Dataset entries =>
-------
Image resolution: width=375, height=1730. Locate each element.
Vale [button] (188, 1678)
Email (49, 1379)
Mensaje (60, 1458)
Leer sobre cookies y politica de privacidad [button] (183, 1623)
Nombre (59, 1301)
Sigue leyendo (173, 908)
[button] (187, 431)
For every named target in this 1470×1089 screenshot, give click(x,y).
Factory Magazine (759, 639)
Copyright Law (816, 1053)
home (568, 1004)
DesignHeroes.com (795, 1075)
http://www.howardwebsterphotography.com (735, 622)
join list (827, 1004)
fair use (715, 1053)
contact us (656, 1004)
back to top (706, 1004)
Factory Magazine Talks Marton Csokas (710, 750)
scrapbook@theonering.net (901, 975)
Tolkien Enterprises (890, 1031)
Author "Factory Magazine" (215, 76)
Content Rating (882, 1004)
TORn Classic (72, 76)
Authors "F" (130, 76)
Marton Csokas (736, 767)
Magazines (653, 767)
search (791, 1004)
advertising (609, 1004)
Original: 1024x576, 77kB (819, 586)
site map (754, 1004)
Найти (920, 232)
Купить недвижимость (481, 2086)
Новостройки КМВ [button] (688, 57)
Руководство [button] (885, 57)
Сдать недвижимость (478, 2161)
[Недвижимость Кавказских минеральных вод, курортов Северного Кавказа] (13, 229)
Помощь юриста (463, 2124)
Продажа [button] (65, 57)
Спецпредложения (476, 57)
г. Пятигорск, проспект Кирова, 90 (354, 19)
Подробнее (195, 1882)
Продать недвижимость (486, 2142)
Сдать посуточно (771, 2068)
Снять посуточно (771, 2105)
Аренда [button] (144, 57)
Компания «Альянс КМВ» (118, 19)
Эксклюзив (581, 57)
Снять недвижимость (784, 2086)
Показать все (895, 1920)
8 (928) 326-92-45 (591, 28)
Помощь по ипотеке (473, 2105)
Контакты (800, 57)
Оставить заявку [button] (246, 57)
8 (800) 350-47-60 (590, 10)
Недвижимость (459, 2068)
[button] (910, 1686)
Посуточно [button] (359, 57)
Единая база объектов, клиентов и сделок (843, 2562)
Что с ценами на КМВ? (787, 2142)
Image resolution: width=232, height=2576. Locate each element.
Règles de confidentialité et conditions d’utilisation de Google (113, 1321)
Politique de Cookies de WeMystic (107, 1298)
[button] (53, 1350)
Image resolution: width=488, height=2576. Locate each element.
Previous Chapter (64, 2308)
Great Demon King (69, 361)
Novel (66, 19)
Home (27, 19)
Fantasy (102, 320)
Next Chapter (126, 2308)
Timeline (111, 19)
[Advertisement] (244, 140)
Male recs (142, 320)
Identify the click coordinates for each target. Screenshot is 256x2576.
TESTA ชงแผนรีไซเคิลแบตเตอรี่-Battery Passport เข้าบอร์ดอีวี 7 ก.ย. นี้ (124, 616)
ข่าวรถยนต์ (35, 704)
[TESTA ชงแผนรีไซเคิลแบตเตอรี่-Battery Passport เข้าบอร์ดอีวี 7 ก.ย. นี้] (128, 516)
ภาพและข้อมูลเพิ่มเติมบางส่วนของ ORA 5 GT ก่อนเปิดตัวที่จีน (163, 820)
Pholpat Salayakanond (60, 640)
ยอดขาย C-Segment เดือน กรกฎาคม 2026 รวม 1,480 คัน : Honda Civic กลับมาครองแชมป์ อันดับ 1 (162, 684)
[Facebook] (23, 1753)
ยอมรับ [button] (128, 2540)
-------
WHAT THIS TASK INVOLVES => Where does the string "ไซเค" appear in the records above? Show every line that holds it.

YOUR RESPONSE =>
TESTA ชงแผนรีไซเคิลแบตเตอรี่-Battery Passport เข้าบอร์ดอีวี 7 ก.ย. นี้ (124, 616)
[TESTA ชงแผนรีไซเคิลแบตเตอรี่-Battery Passport เข้าบอร์ดอีวี 7 ก.ย. นี้] (128, 516)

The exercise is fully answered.